All the codec standards are published and available and discussed in great detail. Just google and look at the wiki’s for things like ALAC, FLAC, mp3, etc. I don’t know anything about EZCD. The usual high quality, secure rippers that I notice people tend to use are dbpoweramp, EAC, XLD (for Mac), CueTools.
I’ve successfully played these tracks on an iTunes mac and an ipad. If Apple plays them then I would say these files meet standards. All of my other non-Roon platforms play these ALAC files, (Windows and Linux) with no exception. So it meets their standards. Maybe we should blame gremlins.
Apple is bad about making up their own standards that don’t actually follow the official standards. Lots of examples of this when it comes to digital music (metadata tag fields, storage of album art, etc.).
So you are saying that everybody is wrong except Roon. I hope you have evidence to back this up. I like the gremilins argument better. Can’t prove or disprove gremlins.
huh? no, I’m not saying this. I’m just trying to explain why you may be having trouble with Roon playing your ALAC files. I don’t own Roon (although I do have a lifetime subscription) or Apple (well, sorta, I have owned Apple Stock for a long time).
edit: and I was a long time user of iTunes, but moved on about 10 or so years ago. Still like my iphone, ipad though…
For the record, I use dbpa, rip to FLAC, and play these on my Roon or LMS systems. I convert on the fly from FLAC to mp3 for use on my iPhone or iPad, using a dbpa product (TuneFusion) and the foobar2000 mobile app on my iThings (and foobar2000 mobile would play FLAC files on my iThings too, I just dont’ feel the need for lossless when listening to headphone music in trains, planes, and automobiles).
I appreciate your help and you may be right. My only questions if why? I need specific answers to my questions.
Why? is my eternal question about lots of things. Particularly these days.
FLAC is an published open specification …
ALAC been Apple less so, but I did find this …
My view, for what it is worth, is that it’s not Roon that “broken” … it’s more likely the CD ripping software has deviated from or interpreted incorrectly the above
Those files may still play in some or even most streamers … but those files are still corrupt in that they don’t comply to the relevantly standard.
Nope, that’s a false assumption … it just means that Apple’s player implementation has a higher tolerance to file errors.
No formal testing, but that has been my experience.

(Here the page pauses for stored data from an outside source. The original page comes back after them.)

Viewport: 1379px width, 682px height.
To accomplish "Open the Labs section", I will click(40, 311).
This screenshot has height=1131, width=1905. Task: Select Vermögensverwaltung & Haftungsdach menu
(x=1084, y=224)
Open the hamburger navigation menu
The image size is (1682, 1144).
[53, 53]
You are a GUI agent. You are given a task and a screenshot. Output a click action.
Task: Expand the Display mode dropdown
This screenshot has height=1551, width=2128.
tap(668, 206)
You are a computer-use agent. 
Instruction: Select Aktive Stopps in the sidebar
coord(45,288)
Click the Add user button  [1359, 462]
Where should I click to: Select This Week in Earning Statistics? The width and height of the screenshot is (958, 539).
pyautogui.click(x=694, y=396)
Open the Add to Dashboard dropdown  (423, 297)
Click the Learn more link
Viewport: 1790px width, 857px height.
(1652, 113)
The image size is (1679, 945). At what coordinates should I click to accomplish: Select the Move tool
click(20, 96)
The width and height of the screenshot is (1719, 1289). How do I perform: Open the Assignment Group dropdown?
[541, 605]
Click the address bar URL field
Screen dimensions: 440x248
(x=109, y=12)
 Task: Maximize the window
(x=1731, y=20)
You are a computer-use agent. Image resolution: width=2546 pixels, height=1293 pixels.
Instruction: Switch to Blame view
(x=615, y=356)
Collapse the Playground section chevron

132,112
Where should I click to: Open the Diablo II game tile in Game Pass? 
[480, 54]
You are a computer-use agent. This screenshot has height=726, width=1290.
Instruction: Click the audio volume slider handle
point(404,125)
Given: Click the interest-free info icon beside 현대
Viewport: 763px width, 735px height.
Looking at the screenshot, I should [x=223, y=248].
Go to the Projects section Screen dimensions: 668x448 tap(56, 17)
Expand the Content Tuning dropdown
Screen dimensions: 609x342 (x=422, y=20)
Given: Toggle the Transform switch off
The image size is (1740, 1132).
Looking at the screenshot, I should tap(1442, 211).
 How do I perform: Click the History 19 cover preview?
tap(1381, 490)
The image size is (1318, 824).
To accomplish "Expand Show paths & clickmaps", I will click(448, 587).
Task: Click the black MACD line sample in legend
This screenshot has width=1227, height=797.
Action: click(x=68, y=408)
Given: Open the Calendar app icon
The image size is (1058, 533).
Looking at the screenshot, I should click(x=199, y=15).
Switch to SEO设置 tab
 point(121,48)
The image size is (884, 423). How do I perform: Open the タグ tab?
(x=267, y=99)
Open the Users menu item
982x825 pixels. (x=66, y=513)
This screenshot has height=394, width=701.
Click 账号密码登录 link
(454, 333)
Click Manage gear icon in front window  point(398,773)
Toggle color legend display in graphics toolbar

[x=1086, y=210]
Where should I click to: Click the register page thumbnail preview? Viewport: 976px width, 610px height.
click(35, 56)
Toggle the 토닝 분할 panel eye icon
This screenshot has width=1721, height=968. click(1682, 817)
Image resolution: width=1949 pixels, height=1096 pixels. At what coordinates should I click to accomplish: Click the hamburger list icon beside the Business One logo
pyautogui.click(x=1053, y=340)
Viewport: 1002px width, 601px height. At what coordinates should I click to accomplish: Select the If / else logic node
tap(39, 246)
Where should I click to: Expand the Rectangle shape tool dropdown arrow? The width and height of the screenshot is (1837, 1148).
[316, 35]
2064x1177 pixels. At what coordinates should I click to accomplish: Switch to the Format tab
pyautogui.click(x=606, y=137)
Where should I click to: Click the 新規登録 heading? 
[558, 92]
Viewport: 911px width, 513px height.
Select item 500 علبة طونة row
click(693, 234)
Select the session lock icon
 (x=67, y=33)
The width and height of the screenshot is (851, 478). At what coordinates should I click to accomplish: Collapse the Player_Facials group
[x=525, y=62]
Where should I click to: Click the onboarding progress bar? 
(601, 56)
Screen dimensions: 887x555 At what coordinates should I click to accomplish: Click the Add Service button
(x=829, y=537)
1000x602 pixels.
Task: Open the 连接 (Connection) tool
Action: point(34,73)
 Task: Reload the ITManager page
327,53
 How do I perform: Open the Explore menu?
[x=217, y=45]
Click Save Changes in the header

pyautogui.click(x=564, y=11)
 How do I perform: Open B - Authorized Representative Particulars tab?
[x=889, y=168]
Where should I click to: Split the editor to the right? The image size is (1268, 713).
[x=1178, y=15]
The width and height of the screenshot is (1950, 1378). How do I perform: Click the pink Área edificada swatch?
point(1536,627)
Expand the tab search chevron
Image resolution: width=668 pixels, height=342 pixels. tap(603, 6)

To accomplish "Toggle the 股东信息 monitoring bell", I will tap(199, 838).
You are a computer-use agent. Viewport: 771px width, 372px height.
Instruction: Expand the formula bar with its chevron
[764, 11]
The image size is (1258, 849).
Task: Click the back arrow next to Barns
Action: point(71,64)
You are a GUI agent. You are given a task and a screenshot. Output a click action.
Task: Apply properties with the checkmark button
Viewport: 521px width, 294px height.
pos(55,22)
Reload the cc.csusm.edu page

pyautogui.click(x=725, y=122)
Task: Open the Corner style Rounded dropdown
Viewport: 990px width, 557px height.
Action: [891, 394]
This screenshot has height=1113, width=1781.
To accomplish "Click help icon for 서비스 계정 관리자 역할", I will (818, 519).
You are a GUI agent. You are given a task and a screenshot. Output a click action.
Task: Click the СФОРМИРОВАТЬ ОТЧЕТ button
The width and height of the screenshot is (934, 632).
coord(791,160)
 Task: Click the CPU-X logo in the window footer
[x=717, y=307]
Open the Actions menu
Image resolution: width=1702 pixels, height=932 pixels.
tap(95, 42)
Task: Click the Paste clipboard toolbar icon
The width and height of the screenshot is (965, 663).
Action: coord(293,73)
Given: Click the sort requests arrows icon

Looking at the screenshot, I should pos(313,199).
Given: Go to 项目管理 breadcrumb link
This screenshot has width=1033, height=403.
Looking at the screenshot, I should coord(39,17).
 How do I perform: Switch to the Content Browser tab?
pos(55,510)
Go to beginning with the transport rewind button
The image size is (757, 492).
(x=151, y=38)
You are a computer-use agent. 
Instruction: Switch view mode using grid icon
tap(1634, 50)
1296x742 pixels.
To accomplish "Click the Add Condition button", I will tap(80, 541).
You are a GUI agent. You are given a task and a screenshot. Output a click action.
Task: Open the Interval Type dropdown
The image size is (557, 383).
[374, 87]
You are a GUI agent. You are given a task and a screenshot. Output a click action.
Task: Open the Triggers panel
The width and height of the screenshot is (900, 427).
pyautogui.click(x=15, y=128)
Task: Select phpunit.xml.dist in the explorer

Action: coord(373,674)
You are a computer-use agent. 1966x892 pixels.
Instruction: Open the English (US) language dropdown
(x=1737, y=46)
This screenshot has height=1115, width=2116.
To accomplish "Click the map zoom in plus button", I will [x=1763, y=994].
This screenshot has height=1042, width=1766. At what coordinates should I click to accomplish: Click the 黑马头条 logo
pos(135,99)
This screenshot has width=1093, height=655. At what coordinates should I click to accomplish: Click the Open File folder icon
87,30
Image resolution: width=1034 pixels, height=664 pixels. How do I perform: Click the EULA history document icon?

That is not a false assumption because you base your decision on testing your environment. My initial tests were successful with ALAC files with Roon and my other platforms…I found a few errors but I was new so I did not put 2 and 2 together until today. I’ve only heard opinions and few facts.The important fact is that I have to re-rip my ALAC’s. Have you discussed with Apple on their error of tolerance for music files?. If so, what did they say?
Roon Labs made a similar assumption in their NUC update last week when a bunch of NUCS did not reboot after an update. They have a higher bar for testing. This problem did not show up in their lab but a number of customers had problems. Roon did a good job addressing this issue.
So if you can provide documentation on Roon tolerances vs everybody else, I would like to hear it.
you don’t need to rerip your ALAC files. Just batch convert from ALAC to ALAC and they should be fine. Worth testing in any case before going to the trouble of re-ripping.
It is indeed a false assumption. Apple is very much a “do as we say not as we do” company. I know because I used to work there. I could tell you many stories of how Apple told developers to implement something one way and did something very different on their own.
Just because an Apple device can read an ALAC file that Roon can’t does not mean there is not some “problem” with the file. I would not be surprised to hear that iTunes created an ALAC file that did not meet Apple’s own ALAC standard.
Having said all of that, it would be smart for Roon to get one of these files and see what their software thinks is wrong with it and try and understand why other software does not see anything wrong with the files.